Texte à lire:
..............................

18. novembre 2021 · Commentaires fermés sur Les pouvoirs de la parole : l’exemple de l’exposition de Tête d’Or de Claudel · Catégories: Spécialité : HLP Première

Répondre à une question d’interprétation en HLP suppose à la fois des connaissances théoriques ( les grands chapitres du cours, les notions étudiées, les auteurs vus en classe  ) et des capacités d’analyse d’un texte dont il faut pouvoir mettre en évidence les liens avec certaines parties du cours. Le premier semestre s’articule autour des Pouvoirs de la parole avec 3 temps forts : l ‘art de la parole ( construire un discours, rhétorique, techniques d’expression, éloquence ) , l’autorité de la parole (les sources du discours, les garants de la parole , la transmission  et la réception de la parole dans l’enseignement notamment ) ; Le dernier temps est consacré aux séductions et aux dangers de la parole; On pourra également envisager les limites du langage  ( peut -on tout dire , peut -on trouver les mots ) et la diversité des langages et la parole thérapeutique qui libère et guérit . Le texte choisi ( un texte de théâtre ) permettait de faire le point sur différents usages de la parole vus , en début d’année à travers les fonctions du langage  désignées par le schéma de Jakobson :  expressive ( l’émetteur ) poétique ( le sens de son message , conative ( le destinataire )  phatique ( le contact créé)  référentielle ( avec quel langage ) et métalinguistique . Pour simplifier, analyser une prise de parole dans un texte revient à se demander qui parle à qui de quoi sous quelle forme, en utilisant quel type de langage et  dans quel but. En parlant , on cherche à s’exprimer et à communiquer.

..............................

Données:
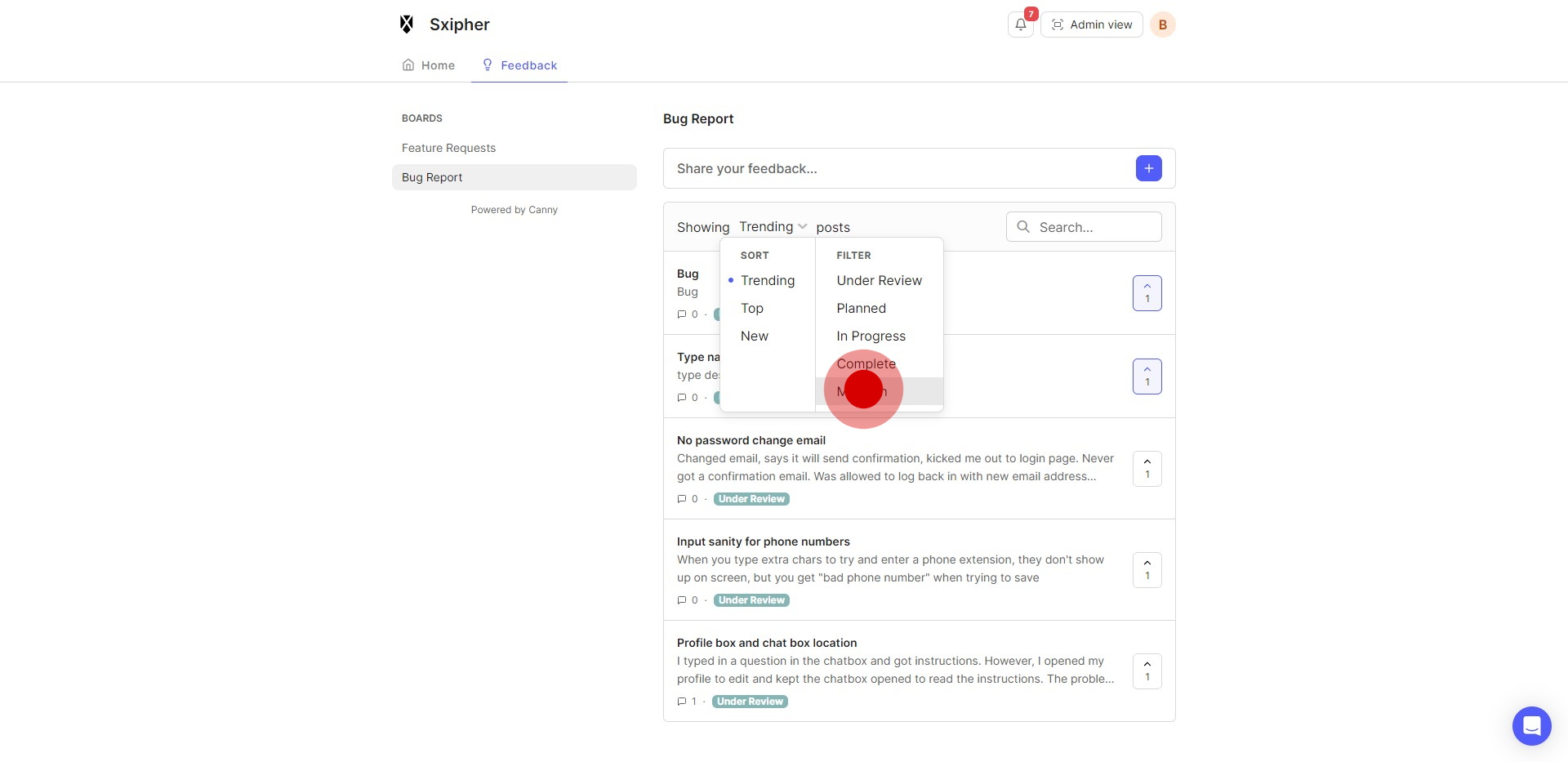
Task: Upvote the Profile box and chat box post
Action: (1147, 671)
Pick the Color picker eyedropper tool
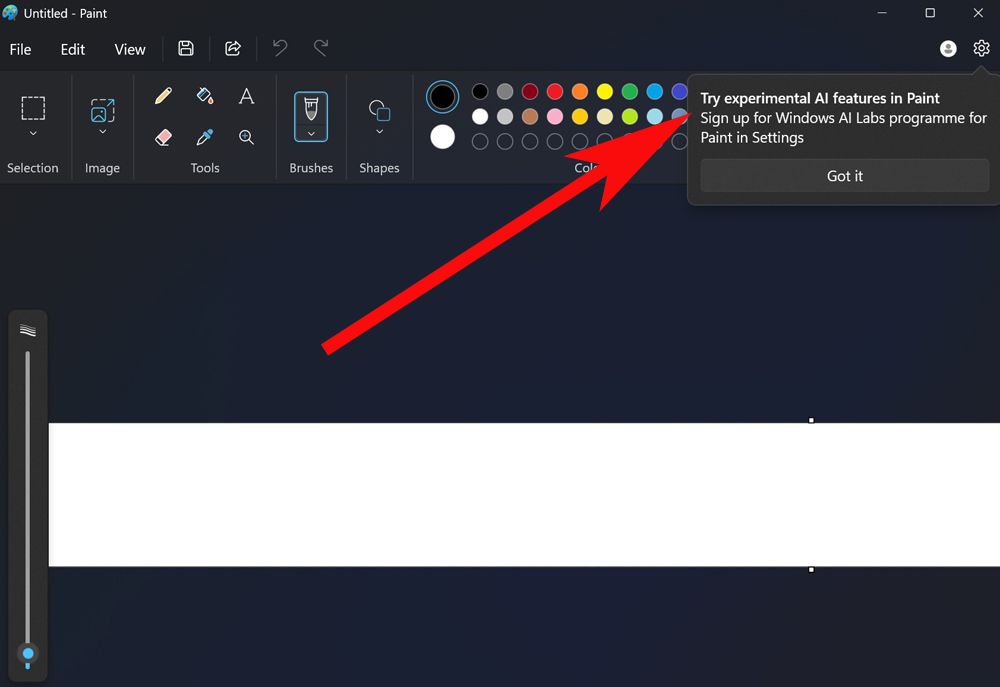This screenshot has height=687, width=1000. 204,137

..............................

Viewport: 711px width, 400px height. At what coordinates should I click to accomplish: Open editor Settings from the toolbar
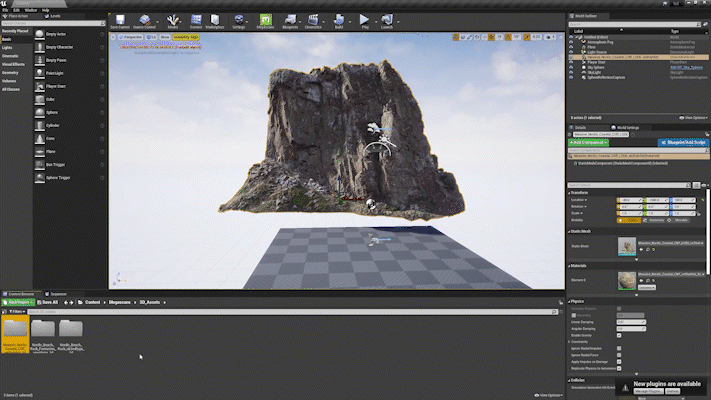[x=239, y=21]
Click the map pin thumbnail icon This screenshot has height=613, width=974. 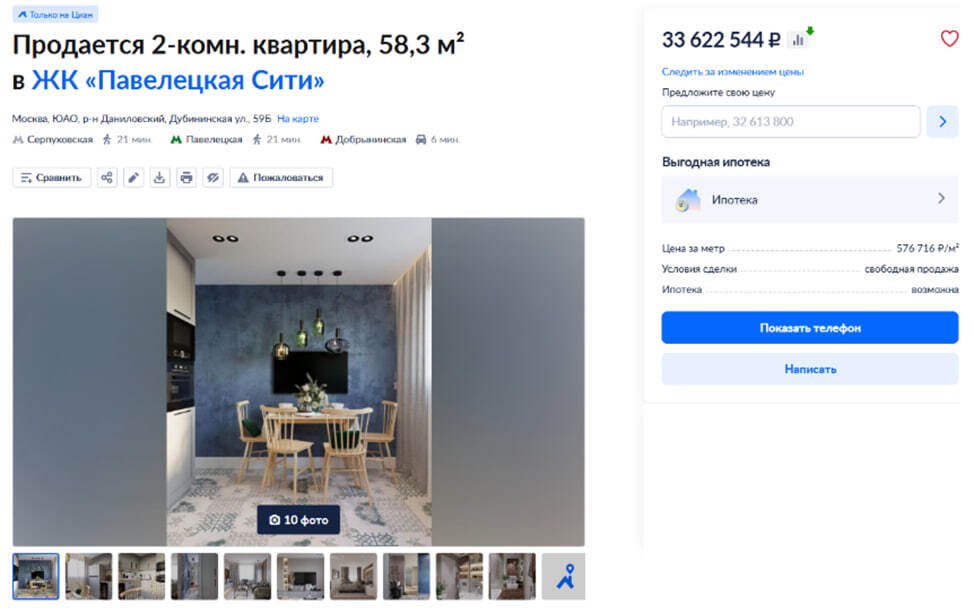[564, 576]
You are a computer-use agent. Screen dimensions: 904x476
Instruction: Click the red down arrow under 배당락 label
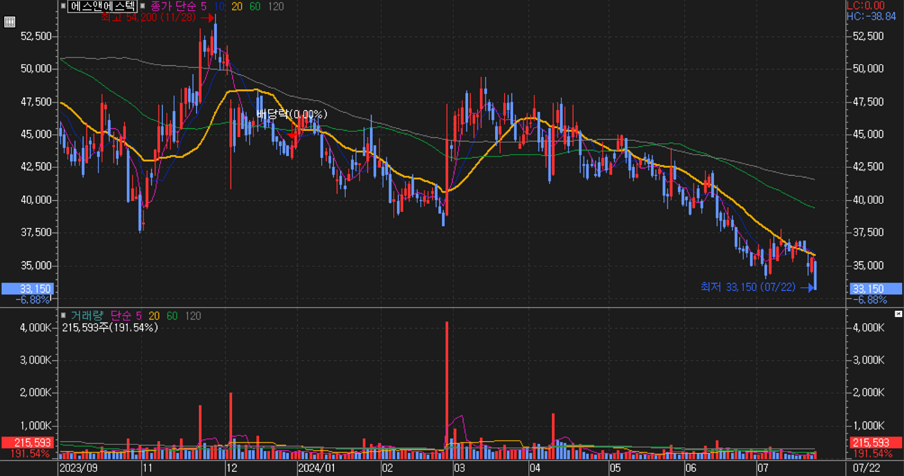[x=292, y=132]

..............................

Travail demandé:
• 1. D'après le texte sur les pouvoirs de la parole, quel schéma désigne les fonctions du langage étudiées en début d'année ?
• 2. Prolongez le texte sur les pouvoirs de la parole à partir de sa dernière phrase.

Réponses:
• 1. Le schéma de Jakobson.

• 2.
Voyons maintenant comment utiliser nos connaissances en analysant la scène d’exposition de la pièce de Claudel Tête d’or  

La parole théâtrale a un statut particulier dans la mesure où elle se fonde sur le principe de la double énonciation. En effet, toute parole prononcée sur une scène est adressée aux personnages présents et aux spectateurs qui sont des auditeurs du début jusqu’à la fin du spectacle. Souvent proche d’une langue orale, les dialogues au théâtre tentent de donner l’illusion d’une parole “naturelle ” mais de nombreux dramaturges  ont eu recours à un langage versifié, poétique comme dans la tragédie classique ou le drame romantique. Le monologue de Cébès prend d’emblée la forme d’un texte poétique qui mêle lyrisme et inventions langagières . 

Le lyrisme se caractérise par l’expression de sentiments personnels et cette prise de parole de Cébès comporte de nombreuses références à ses émotions et ses sensations . Ainsi, il se déclare “plein mon coeur d’ennui” . Ses paroles ressemblent à des lamentations ; J’ai besoin et je ne sais pas de quoi et je pourrais crier sans fin . Le cri est -il une forme de parole ou remplace t-il justement ce qui ne peut se dire ? Le personnage se sent prêt à crier mais aussi à pleurer ou rire ou bondir . Il cherche à traduire ce qu’il ressent et le langage ne lui paraît pas toujours le meilleur moyen. Il ne sait pas quelle langue , quel moyen d’expression utiliser pour exprimer avec exactitude son désarroi. Les cris et les pleurs sont une sorte de langage du corps mais un langage sans verbe, sans mots; On parle parfois d‘infra-langage ou de langage non verbal.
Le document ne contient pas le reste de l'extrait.